**TASK REQUIREMENTS**
Starting at the line that holds "제 20회 한미중소병원상 시상식… (98, 1306)" and stopping at the line that holds "zde (200, 2482)", restate the records below word for word, with both of those lines included.

SOURCE DATA Block Start

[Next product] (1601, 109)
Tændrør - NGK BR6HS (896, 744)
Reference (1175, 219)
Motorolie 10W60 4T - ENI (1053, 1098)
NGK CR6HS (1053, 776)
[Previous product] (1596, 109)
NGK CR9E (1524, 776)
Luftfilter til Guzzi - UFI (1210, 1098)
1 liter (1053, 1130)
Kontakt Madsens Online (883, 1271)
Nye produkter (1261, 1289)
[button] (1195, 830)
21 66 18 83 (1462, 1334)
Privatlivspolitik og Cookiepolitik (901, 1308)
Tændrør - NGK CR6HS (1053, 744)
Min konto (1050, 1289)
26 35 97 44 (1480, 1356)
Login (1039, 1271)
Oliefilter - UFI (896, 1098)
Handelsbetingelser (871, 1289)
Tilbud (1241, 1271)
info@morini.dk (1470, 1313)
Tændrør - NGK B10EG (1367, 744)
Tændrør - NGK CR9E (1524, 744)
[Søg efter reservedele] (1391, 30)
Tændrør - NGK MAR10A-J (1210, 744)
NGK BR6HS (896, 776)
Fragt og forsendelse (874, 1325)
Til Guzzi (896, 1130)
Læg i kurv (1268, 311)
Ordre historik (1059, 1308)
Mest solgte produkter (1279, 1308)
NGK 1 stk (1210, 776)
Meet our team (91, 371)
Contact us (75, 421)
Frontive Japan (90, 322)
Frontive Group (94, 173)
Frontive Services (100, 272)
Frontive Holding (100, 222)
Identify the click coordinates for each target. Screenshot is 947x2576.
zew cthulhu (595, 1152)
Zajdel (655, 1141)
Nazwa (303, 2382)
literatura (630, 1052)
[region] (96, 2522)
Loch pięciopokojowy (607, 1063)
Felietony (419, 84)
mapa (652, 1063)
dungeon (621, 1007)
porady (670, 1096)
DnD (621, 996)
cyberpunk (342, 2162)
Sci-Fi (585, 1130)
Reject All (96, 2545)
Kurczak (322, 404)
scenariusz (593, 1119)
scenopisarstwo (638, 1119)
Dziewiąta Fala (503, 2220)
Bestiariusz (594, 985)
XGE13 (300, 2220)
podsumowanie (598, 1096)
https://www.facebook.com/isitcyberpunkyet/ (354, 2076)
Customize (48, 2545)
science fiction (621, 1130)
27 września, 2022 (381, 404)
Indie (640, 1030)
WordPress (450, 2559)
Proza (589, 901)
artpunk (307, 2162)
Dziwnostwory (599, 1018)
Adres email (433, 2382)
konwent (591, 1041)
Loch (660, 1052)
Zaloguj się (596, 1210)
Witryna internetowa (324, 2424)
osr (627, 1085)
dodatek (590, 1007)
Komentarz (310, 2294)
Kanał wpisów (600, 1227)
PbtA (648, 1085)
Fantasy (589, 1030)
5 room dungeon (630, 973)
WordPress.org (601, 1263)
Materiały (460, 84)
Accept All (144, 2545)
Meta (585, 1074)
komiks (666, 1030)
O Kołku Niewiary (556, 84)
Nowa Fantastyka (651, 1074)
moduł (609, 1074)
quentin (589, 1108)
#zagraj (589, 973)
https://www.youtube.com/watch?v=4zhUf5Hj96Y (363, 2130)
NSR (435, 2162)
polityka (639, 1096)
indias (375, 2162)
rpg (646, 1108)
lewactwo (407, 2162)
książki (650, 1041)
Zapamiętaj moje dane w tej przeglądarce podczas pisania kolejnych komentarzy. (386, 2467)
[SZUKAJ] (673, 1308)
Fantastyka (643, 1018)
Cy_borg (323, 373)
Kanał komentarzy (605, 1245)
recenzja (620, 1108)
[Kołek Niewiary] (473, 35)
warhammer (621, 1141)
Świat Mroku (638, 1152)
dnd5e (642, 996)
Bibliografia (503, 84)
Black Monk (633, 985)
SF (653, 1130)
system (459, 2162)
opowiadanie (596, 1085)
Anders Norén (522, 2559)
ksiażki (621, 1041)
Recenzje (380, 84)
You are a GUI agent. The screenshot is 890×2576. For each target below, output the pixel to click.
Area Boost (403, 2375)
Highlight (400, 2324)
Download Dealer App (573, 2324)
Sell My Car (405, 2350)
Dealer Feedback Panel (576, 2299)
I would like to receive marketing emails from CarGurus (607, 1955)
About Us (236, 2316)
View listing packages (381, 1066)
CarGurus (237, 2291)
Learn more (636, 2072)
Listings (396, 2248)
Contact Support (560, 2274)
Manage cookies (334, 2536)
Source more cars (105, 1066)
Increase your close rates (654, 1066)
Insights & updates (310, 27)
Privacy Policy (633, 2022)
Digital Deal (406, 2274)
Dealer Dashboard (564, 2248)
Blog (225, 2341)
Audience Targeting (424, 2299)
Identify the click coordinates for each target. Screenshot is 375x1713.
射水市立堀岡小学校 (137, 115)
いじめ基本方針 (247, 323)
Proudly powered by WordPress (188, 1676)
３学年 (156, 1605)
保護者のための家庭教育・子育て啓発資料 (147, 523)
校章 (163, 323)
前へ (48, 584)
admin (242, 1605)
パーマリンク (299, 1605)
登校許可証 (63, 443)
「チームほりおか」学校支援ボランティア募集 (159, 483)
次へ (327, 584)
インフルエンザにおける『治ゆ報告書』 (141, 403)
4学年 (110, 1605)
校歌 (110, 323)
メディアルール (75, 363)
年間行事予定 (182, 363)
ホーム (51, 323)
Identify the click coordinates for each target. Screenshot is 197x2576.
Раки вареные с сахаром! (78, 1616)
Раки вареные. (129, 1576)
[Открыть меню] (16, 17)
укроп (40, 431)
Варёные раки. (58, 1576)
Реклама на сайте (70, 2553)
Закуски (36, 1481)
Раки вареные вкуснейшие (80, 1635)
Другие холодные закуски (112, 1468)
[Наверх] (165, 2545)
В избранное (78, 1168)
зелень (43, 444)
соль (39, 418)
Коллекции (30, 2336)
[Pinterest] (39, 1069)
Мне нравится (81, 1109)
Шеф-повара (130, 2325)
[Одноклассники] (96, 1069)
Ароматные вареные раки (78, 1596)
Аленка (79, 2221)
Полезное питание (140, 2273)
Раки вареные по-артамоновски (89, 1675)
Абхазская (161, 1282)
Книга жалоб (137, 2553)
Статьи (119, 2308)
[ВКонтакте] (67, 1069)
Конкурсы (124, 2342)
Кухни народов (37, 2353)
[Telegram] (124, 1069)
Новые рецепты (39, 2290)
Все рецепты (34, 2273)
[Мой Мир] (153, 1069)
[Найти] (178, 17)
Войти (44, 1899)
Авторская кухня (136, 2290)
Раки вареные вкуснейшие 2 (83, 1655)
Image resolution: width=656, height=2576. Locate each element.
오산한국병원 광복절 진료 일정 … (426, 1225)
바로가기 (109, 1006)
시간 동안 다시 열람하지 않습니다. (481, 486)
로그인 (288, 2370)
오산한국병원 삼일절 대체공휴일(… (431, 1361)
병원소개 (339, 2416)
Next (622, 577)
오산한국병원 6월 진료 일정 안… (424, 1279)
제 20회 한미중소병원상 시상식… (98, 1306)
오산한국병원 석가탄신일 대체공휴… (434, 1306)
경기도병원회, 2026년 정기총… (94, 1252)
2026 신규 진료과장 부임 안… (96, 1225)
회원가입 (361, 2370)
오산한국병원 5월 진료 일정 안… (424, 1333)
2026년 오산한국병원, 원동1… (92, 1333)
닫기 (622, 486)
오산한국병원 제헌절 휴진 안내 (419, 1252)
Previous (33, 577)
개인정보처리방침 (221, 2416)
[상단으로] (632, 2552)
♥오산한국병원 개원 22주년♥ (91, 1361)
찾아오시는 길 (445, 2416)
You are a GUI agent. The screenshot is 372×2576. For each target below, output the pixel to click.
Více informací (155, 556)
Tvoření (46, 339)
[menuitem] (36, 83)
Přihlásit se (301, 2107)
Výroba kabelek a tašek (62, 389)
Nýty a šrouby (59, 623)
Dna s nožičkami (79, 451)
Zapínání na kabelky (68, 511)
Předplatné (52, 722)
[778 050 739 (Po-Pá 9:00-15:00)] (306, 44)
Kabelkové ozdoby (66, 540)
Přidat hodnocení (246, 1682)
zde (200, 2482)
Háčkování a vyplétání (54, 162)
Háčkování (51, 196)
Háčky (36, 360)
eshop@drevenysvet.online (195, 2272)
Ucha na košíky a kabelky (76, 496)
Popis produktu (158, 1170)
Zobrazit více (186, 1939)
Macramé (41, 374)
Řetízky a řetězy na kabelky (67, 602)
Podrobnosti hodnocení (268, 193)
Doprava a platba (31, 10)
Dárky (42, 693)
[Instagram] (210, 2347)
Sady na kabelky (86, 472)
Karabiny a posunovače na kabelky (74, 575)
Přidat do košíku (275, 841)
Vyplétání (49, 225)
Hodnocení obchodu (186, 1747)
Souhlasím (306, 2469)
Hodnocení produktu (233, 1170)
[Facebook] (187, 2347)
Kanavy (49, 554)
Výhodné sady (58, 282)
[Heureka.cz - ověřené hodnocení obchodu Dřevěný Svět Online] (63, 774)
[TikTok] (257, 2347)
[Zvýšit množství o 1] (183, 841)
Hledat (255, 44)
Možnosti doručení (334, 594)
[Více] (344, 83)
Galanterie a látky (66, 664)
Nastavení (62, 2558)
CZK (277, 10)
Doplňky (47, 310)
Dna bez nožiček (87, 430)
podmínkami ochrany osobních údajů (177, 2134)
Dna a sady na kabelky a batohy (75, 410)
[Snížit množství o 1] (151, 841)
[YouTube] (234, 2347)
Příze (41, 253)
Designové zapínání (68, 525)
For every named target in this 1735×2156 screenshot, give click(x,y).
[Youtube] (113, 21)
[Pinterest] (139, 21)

SOURCE DATA Block End

**RESPONSE TO THIS EXERCISE**
제 20회 한미중소병원상 시상식… (98, 1306)
오산한국병원 석가탄신일 대체공휴… (434, 1306)
경기도병원회, 2026년 정기총… (94, 1252)
2026 신규 진료과장 부임 안… (96, 1225)
회원가입 (361, 2370)
오산한국병원 5월 진료 일정 안… (424, 1333)
2026년 오산한국병원, 원동1… (92, 1333)
닫기 (622, 486)
오산한국병원 제헌절 휴진 안내 (419, 1252)
Previous (33, 577)
개인정보처리방침 (221, 2416)
[상단으로] (632, 2552)
♥오산한국병원 개원 22주년♥ (91, 1361)
찾아오시는 길 (445, 2416)
You are a GUI agent. The screenshot is 372×2576. For each target below, output the pixel to click.
Více informací (155, 556)
Tvoření (46, 339)
[menuitem] (36, 83)
Přihlásit se (301, 2107)
Výroba kabelek a tašek (62, 389)
Nýty a šrouby (59, 623)
Dna s nožičkami (79, 451)
Zapínání na kabelky (68, 511)
Předplatné (52, 722)
[778 050 739 (Po-Pá 9:00-15:00)] (306, 44)
Kabelkové ozdoby (66, 540)
Přidat hodnocení (246, 1682)
zde (200, 2482)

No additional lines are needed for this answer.